**Problem**
Exercise in exact copying: restate word for word only the lines below from the one containing "Previous (58, 195)" through the one containing "プラン・料金 (923, 86)", omitting any pictures.
(Data extract Opens)
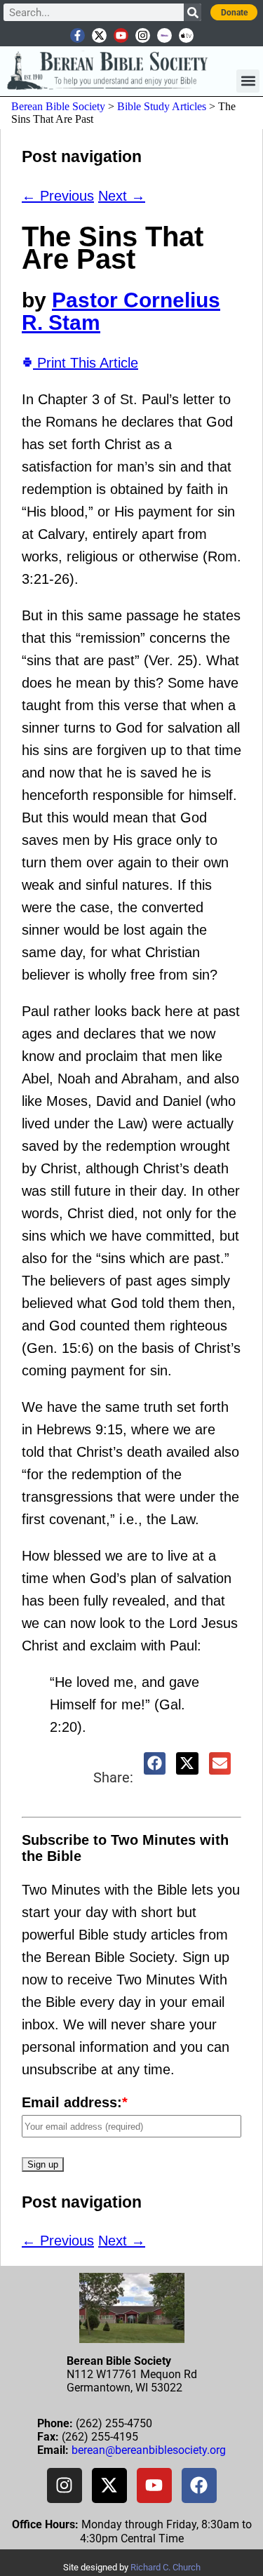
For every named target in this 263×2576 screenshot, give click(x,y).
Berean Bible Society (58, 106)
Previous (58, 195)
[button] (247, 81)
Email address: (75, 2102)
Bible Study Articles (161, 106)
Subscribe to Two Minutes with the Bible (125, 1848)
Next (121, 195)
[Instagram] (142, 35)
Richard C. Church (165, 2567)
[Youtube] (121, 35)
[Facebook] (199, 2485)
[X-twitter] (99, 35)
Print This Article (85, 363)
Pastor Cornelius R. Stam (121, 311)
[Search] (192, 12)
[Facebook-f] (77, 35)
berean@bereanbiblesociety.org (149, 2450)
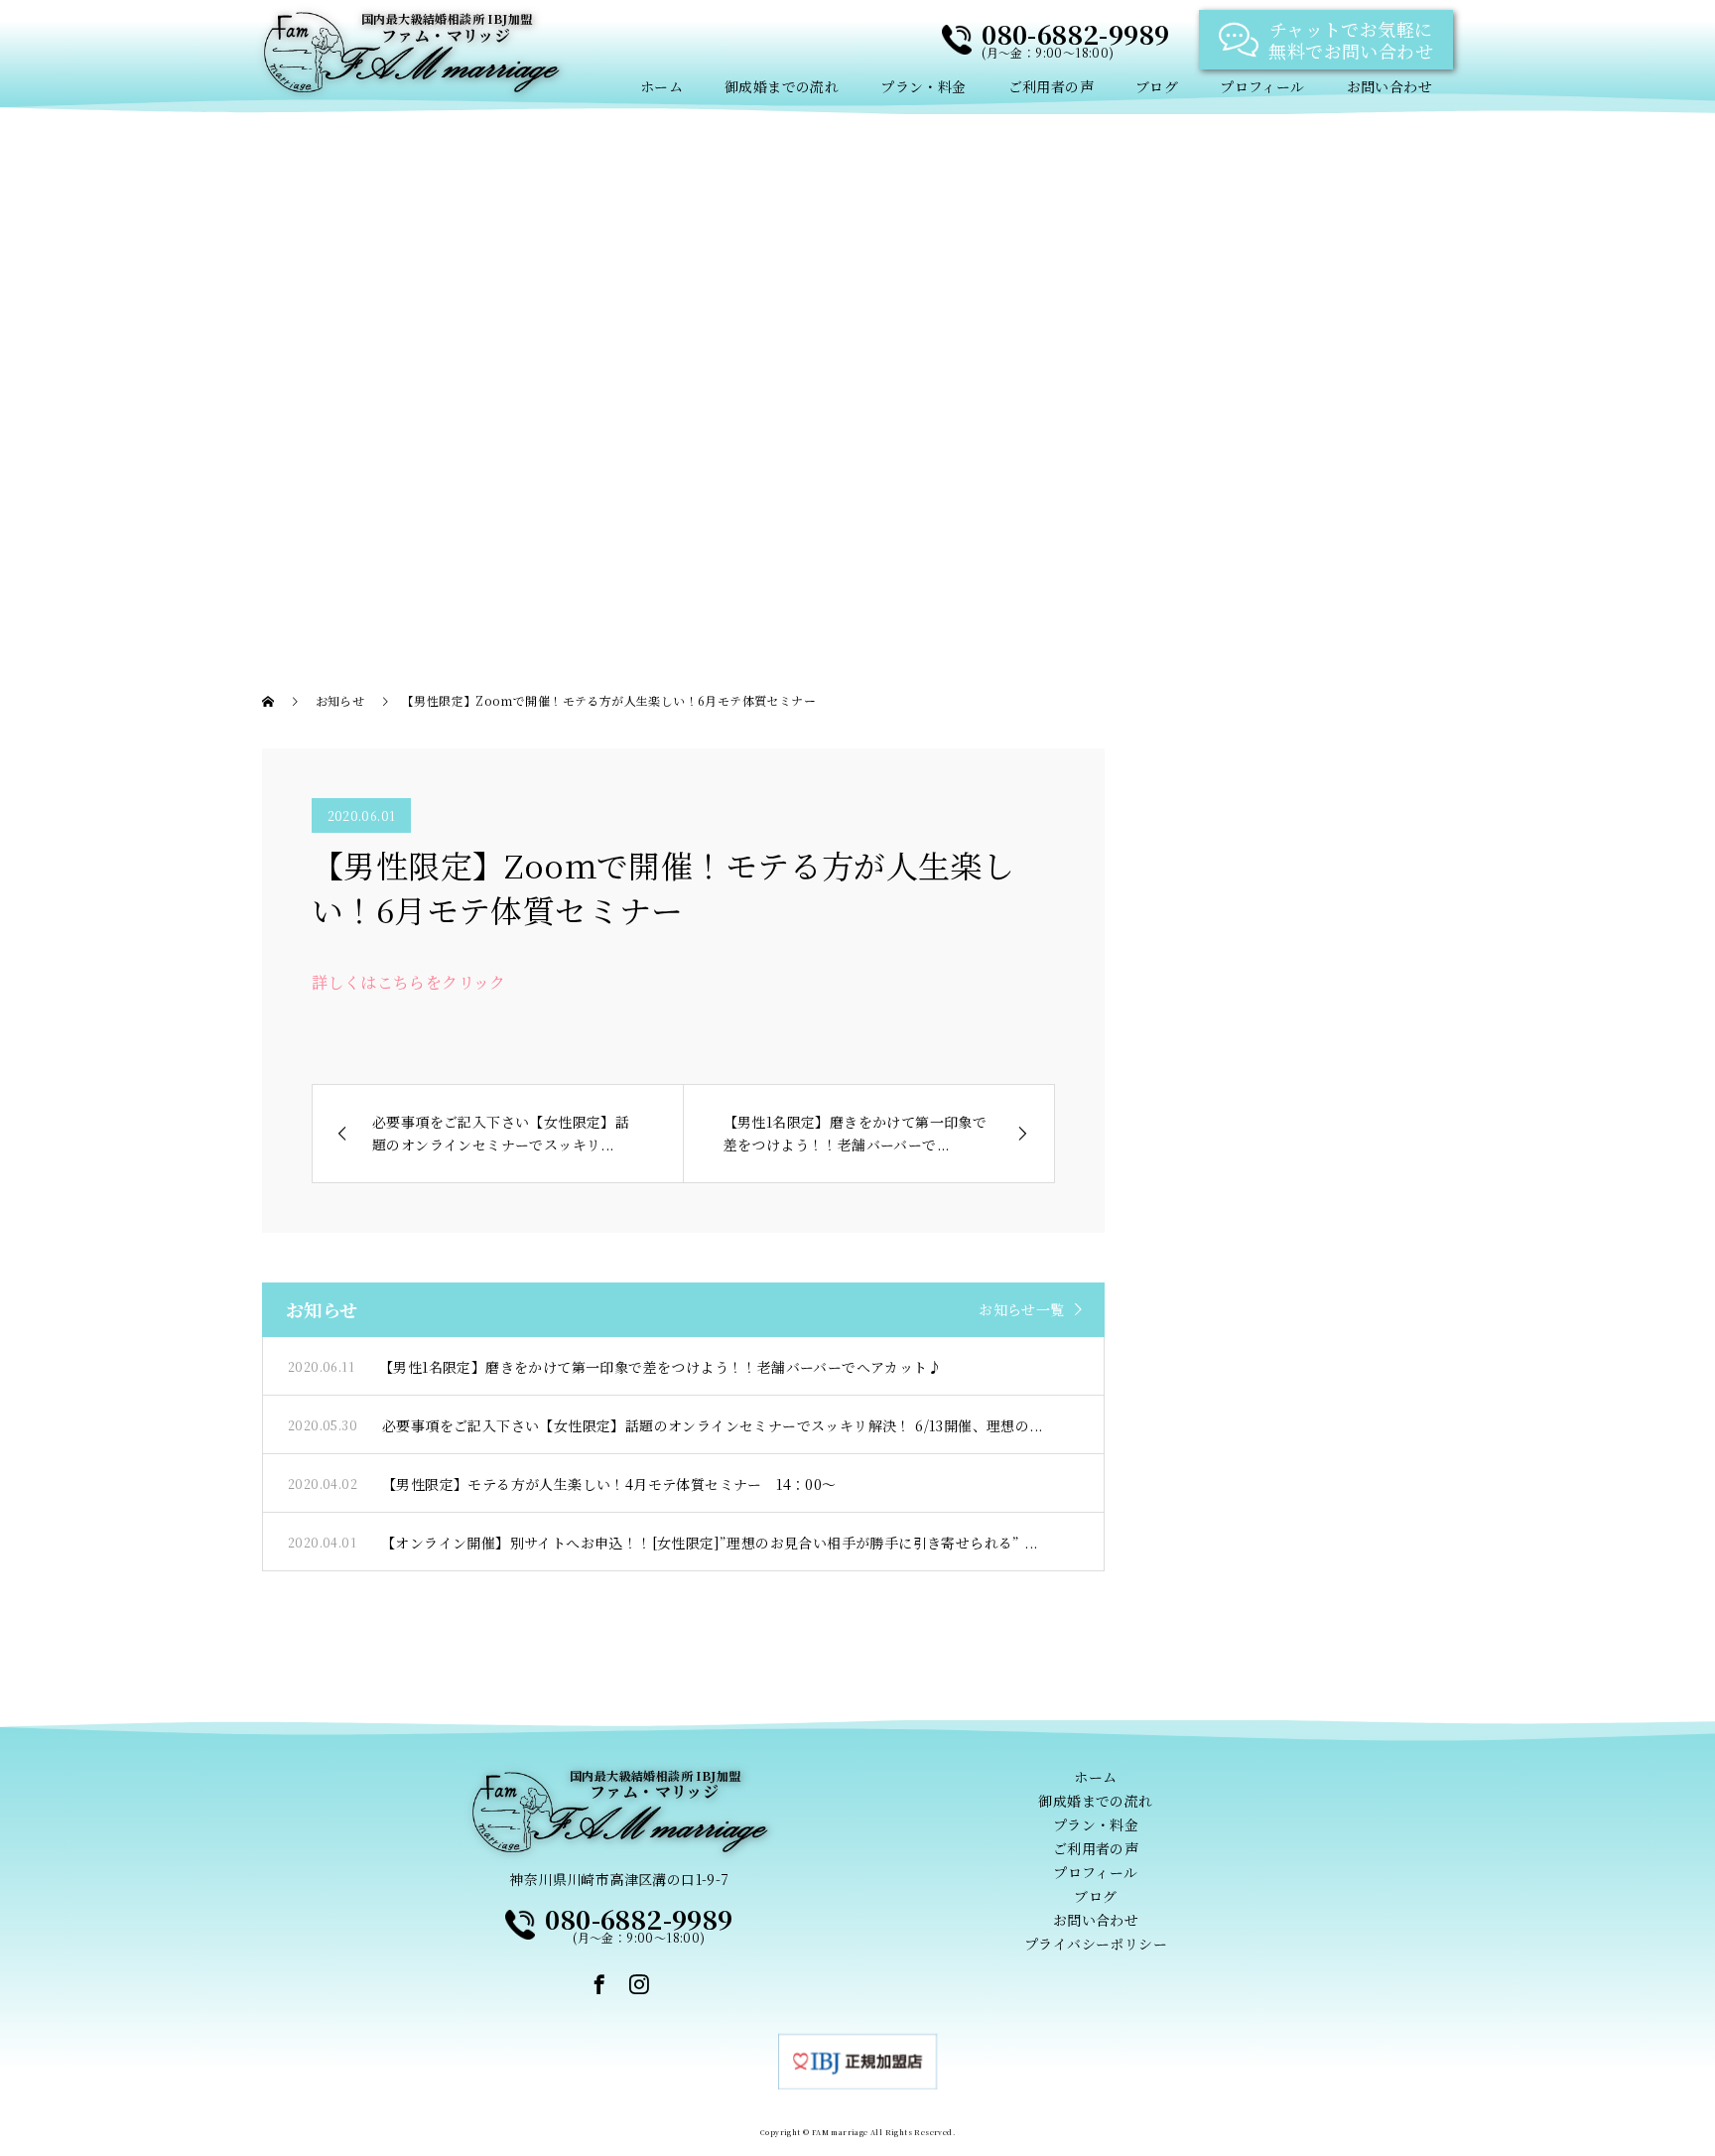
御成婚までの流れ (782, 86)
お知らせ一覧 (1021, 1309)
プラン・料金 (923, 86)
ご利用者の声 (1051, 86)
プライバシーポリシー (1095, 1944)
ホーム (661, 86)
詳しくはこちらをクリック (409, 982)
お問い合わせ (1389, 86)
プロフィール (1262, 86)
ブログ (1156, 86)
(Data extract Closes)
**Solution for this problem**
Previous (58, 195)
[button] (247, 81)
Email address: (75, 2102)
Bible Study Articles (161, 106)
Subscribe to Two Minutes with the Bible (125, 1848)
Next (121, 195)
[Instagram] (142, 35)
Richard C. Church (165, 2567)
[Youtube] (121, 35)
[Facebook] (199, 2485)
[X-twitter] (99, 35)
Print This Article (85, 363)
Pastor Cornelius R. Stam (121, 311)
[Search] (192, 12)
[Facebook-f] (77, 35)
berean@bereanbiblesociety.org (149, 2450)
御成婚までの流れ (782, 86)
お知らせ一覧 (1021, 1309)
プラン・料金 (923, 86)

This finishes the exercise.